▶ _EXTRACT PROVIDED_:
UPDATE: Some of this article was cut off by an HTML error when it was first published. Sorry, it's all good now.
It's been a while since the last time Central Park Media released something, and fans of the anime/manga distributor will have to wait a whole lot longer for their next release: forever in fact. The company, which was once the leader in promoting anime and manga properties in the United States, has filed for Chapter 7 Bankruptcy and has officially closed its doors, citing "assets of $126,282 vs. secured liabilities of $908,173 and unsecured liabilities of $277,531." This comes at a time when the entire American economy faces a slow but grueling contraction, and the anime industry has seen two former industry-leaders (Geneon and ADV) essentially dissolve.
Central Park Media (often simply called CPM) was founded in 1990 by John O'Donnell, and led the charge for anime distribution in America with such titles as Area 88, Here is Greenwood, M.D. Geist, Patalabor, Project A-Ko, Slayers, Urotsukidoji: Legend of the Overfiend. Many of these titles defined the anime market in America (for better or for worse), and created the fans that would later form anime clubs and conventions. M.D. Geist (whose mecha is responsible for CPM's "U.S. Manga Corps" logo) was one of the first anime that many fans saw, though its terrible quality has become a sort of in-joke among older fans. Urotsukidoji gained popularity through its controversial explicit content, and set the stage for anime being stereotyped as being "that hentai stuff". On the flipside, the American otaku culture today, which highly values light action and comedy series like Fullmetal Alchemist, spawned in part from CPM shows like Here is Greenwood, Project A-Ko, and Slayers.

▶ _BRIEF_:
Quote the article on Central Park Media's closing word for word, from "It's been a" up to and including "ADV) essentially dissolve.".

▶ _SUPPLIED ENTRIES_:
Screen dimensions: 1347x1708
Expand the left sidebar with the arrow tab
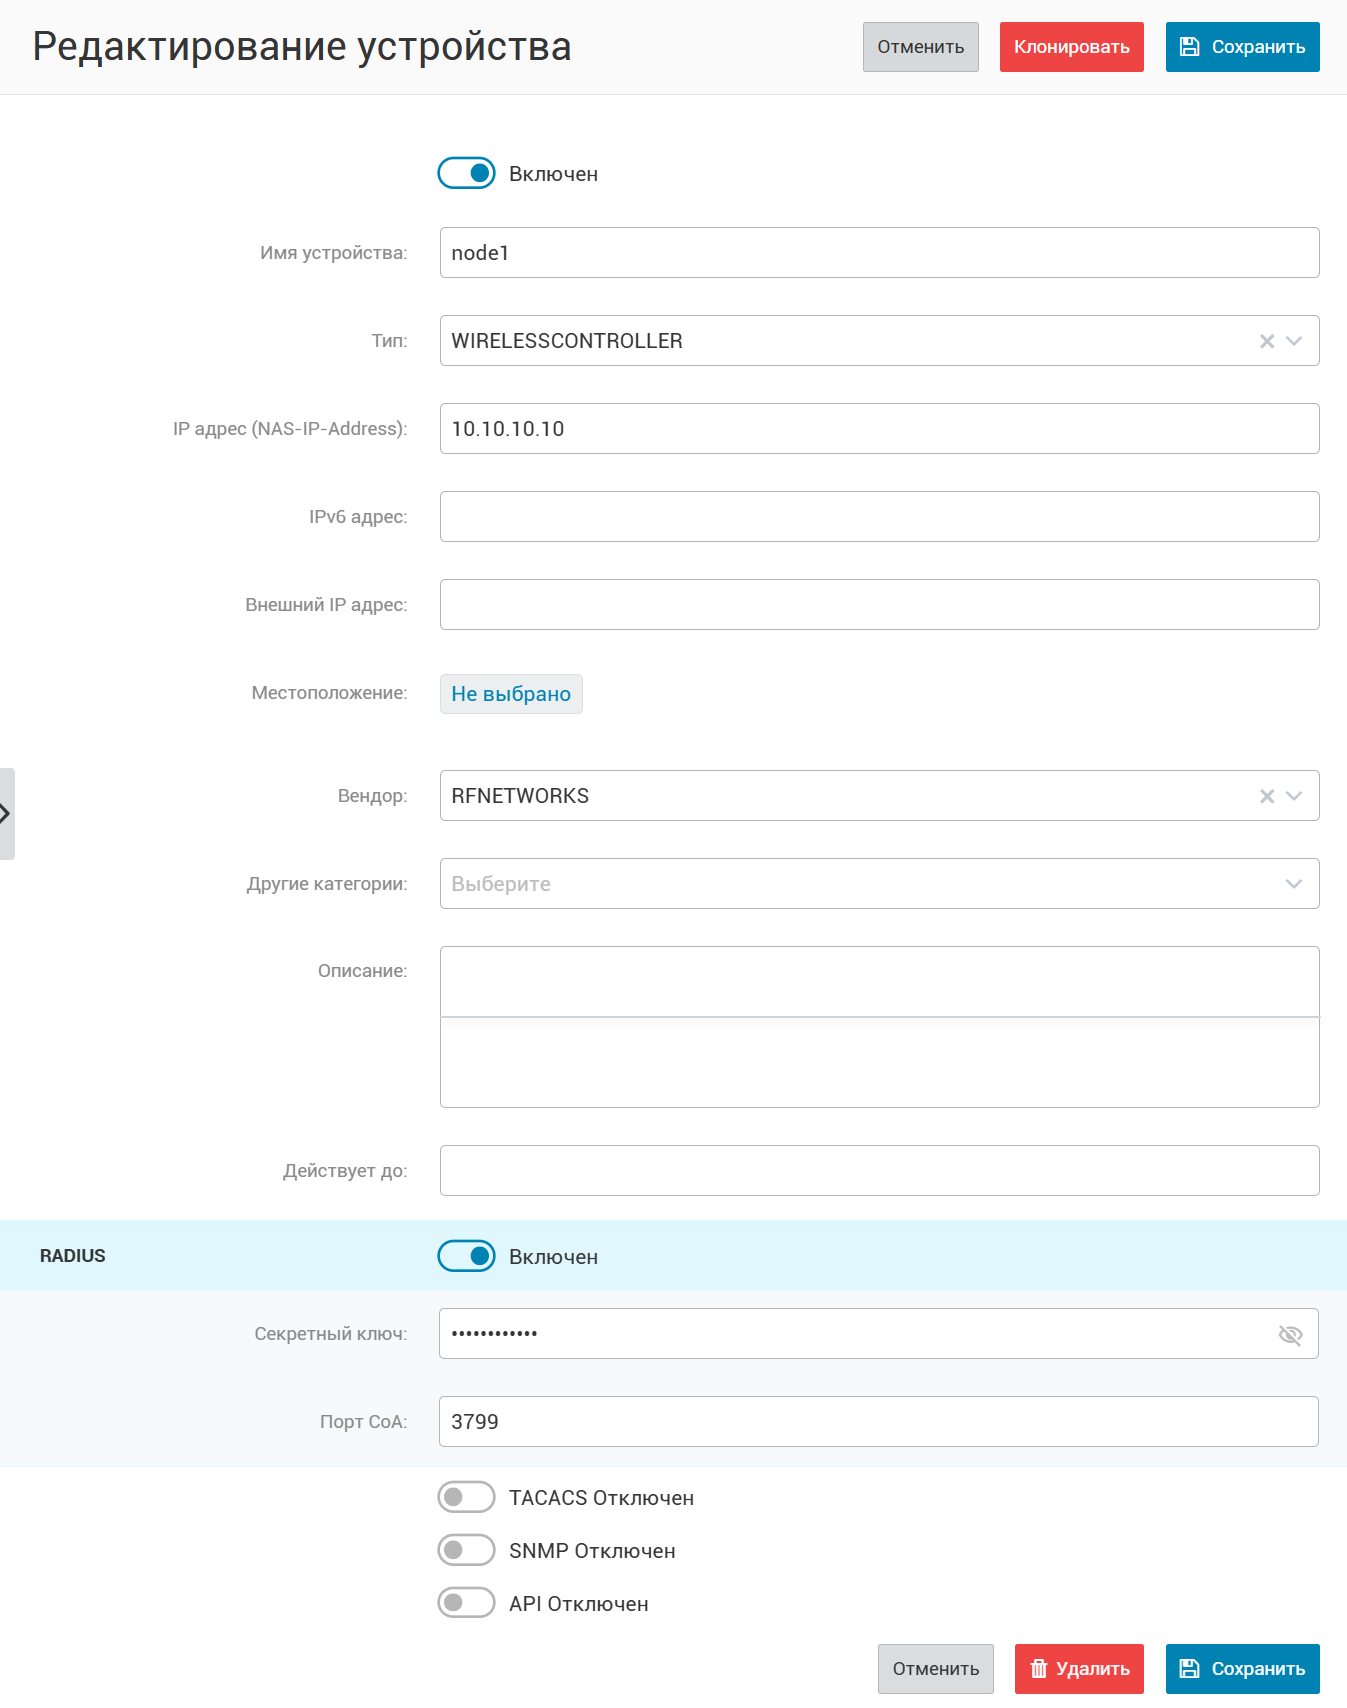[7, 814]
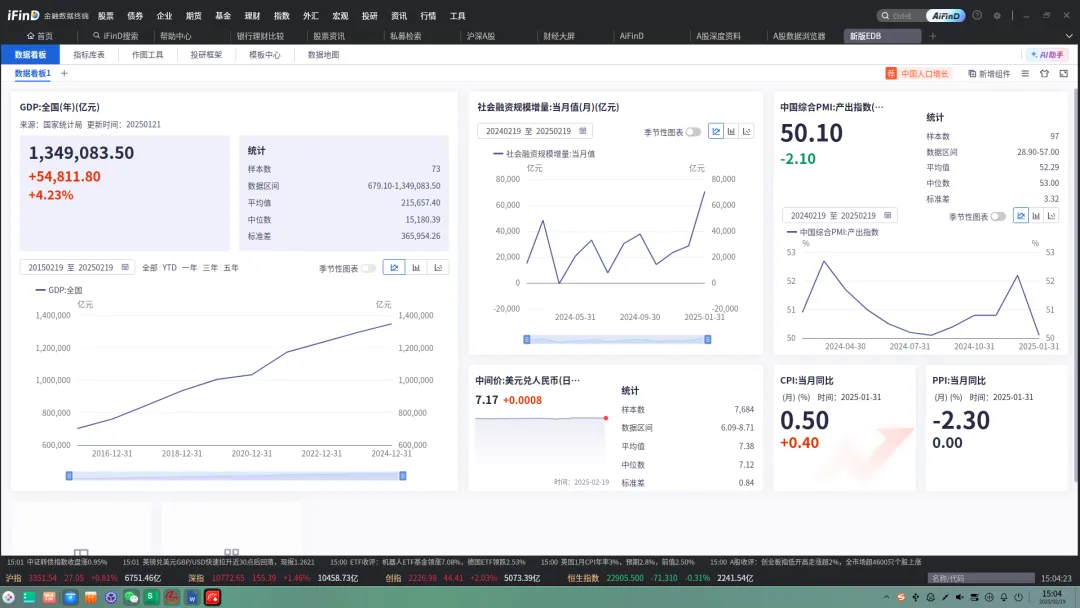Toggle 季节性图表 switch in GDP panel
This screenshot has width=1080, height=608.
point(369,268)
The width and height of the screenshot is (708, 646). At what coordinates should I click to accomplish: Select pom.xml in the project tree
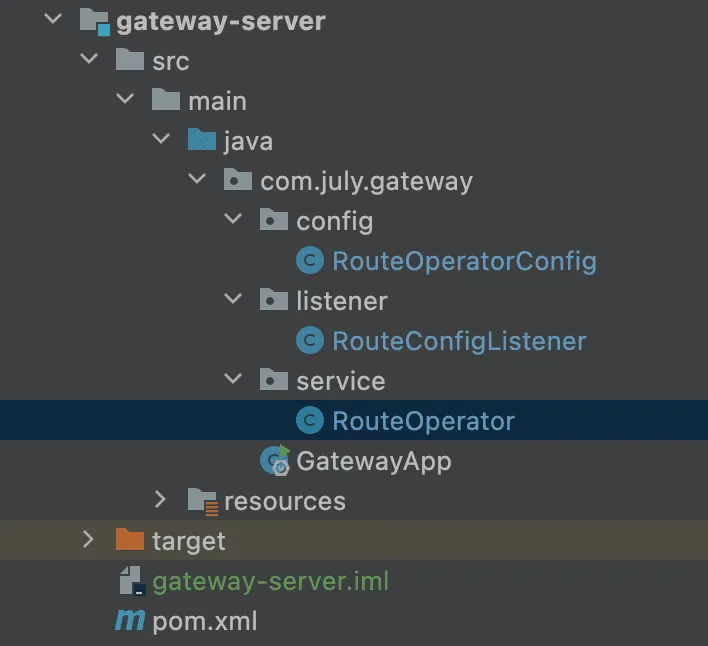tap(204, 621)
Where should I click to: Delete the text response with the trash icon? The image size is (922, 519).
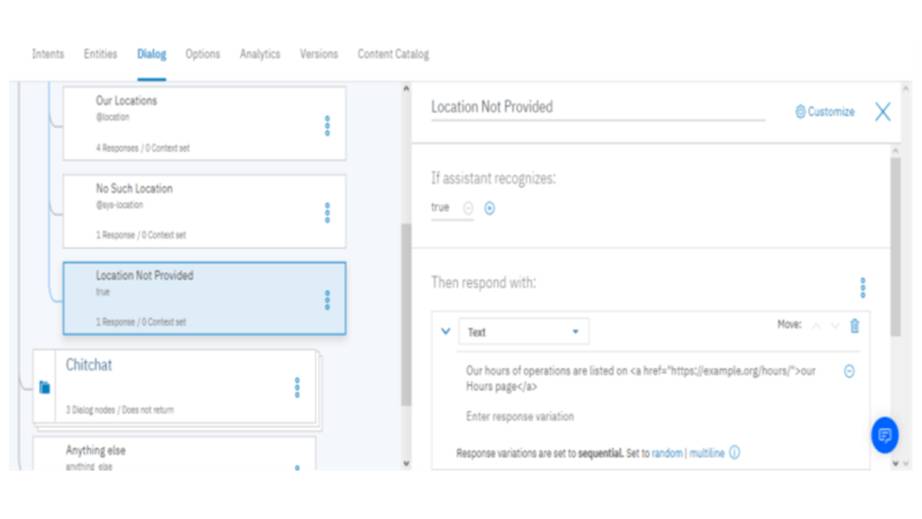854,326
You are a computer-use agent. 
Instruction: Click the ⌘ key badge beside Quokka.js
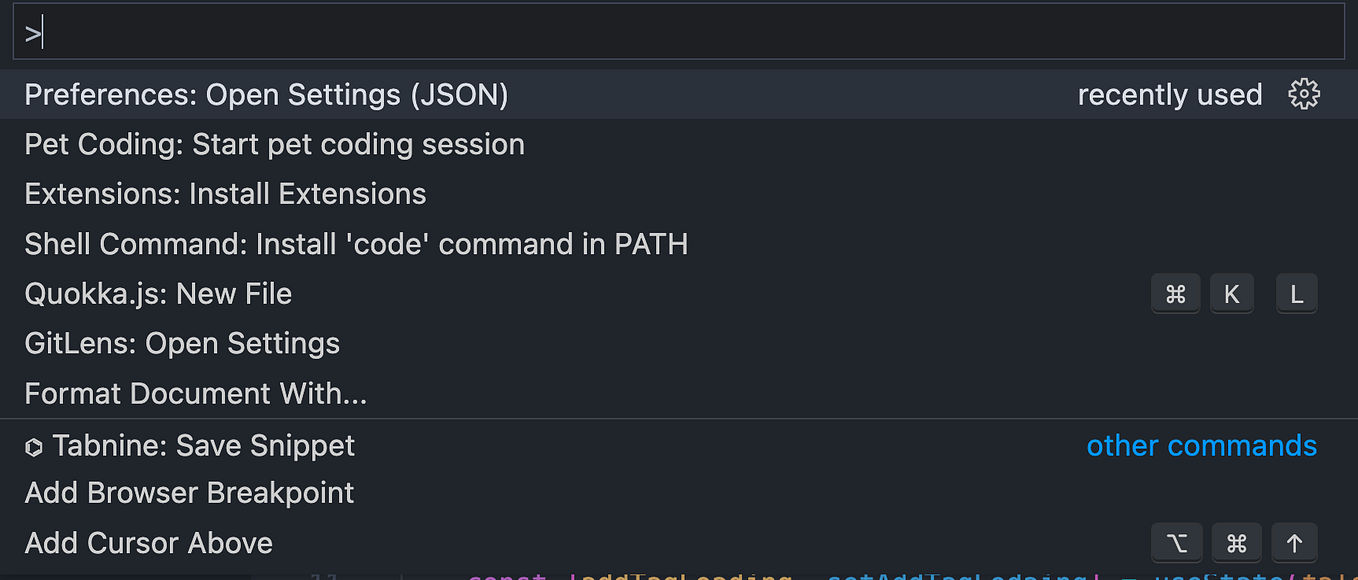[x=1175, y=293]
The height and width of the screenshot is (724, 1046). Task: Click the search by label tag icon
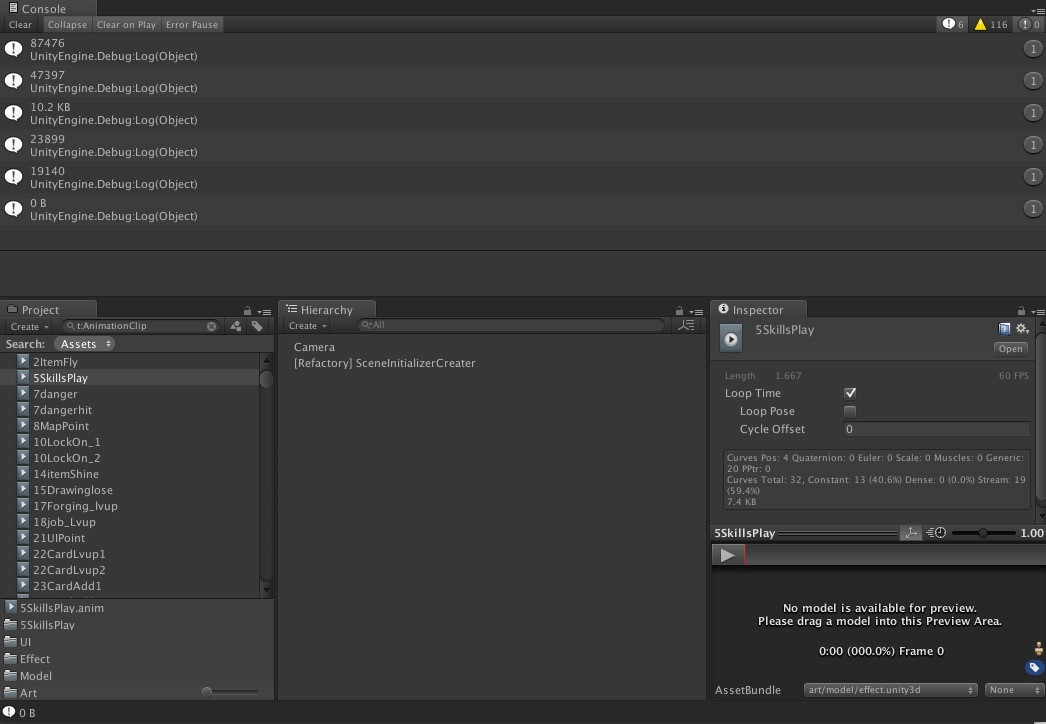[257, 326]
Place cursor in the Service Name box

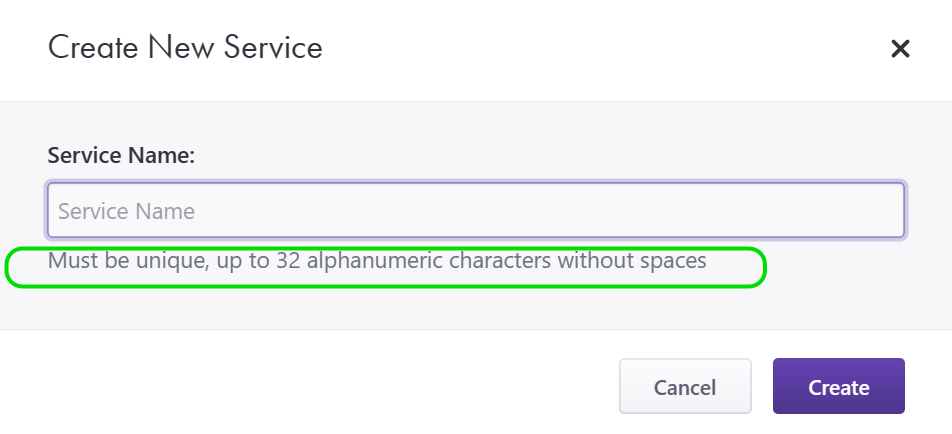tap(476, 210)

▶ _WRITTEN SOLUTION_:
It's been a while since the last time Central Park Media released something, and fans of the anime/manga distributor will have to wait a whole lot longer for their next release: forever in fact. The company, which was once the leader in promoting anime and manga properties in the United States, has filed for Chapter 7 Bankruptcy and has officially closed its doors, citing "assets of $126,282 vs. secured liabilities of $908,173 and unsecured liabilities of $277,531." This comes at a time when the entire American economy faces a slow but grueling contraction, and the anime industry has seen two former industry-leaders (Geneon and ADV) essentially dissolve.